Provided information:
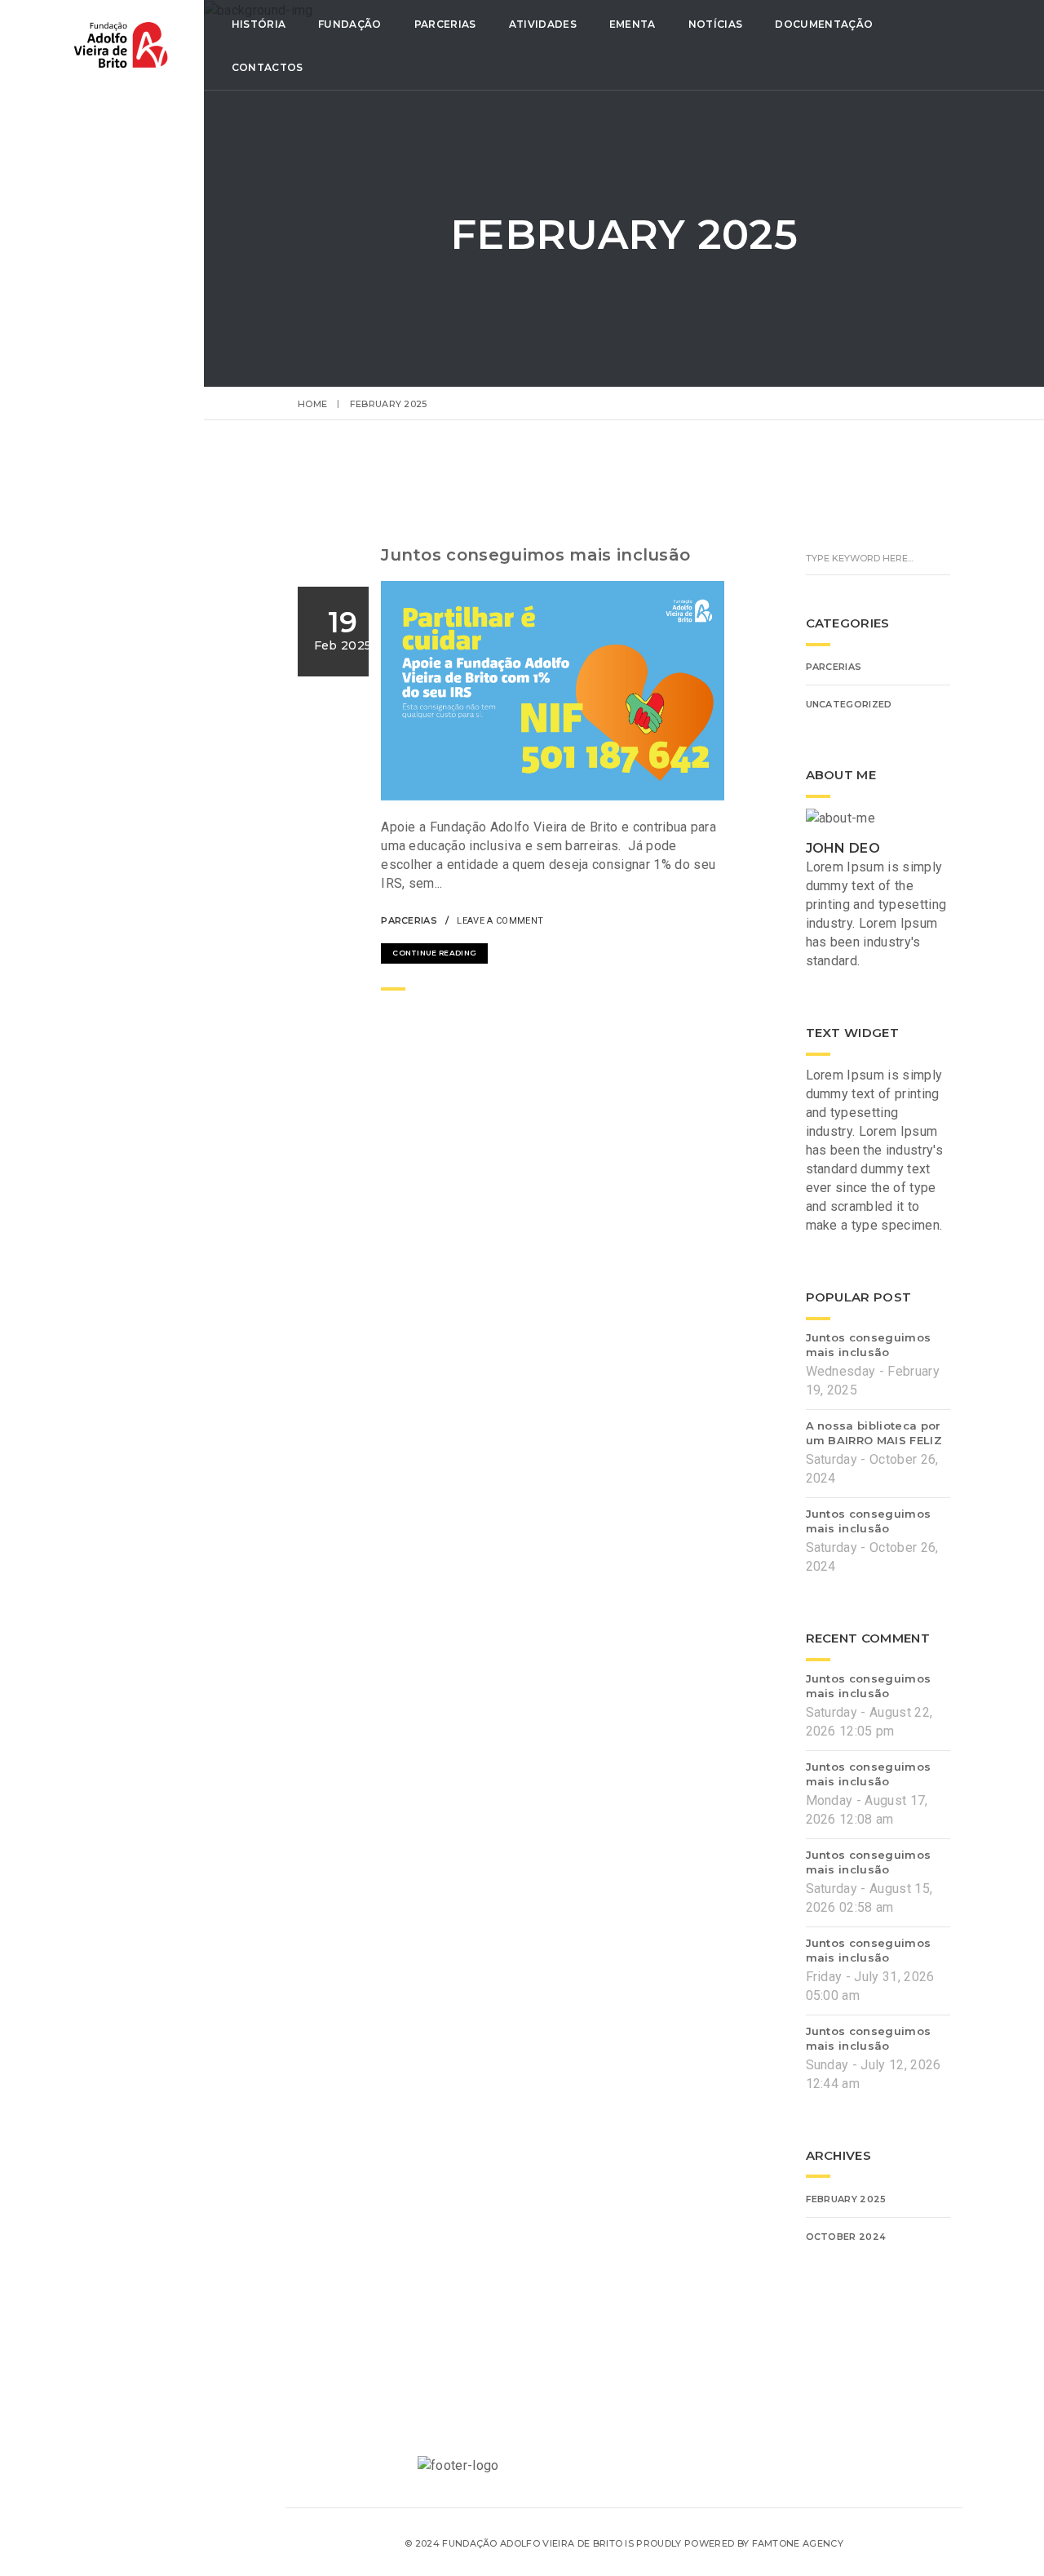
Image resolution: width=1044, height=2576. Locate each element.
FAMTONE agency (797, 2543)
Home (312, 404)
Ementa (632, 24)
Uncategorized (849, 704)
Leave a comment (500, 921)
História (259, 24)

Problem requirements: Output each record precisely as it appears, and drop every picture.

Exercise answer:
Image resolution: width=1044, height=2576. Locate each element.
FAMTONE agency (797, 2543)
Home (312, 404)
Ementa (632, 24)
Uncategorized (849, 704)
Leave a comment (500, 921)
História (259, 24)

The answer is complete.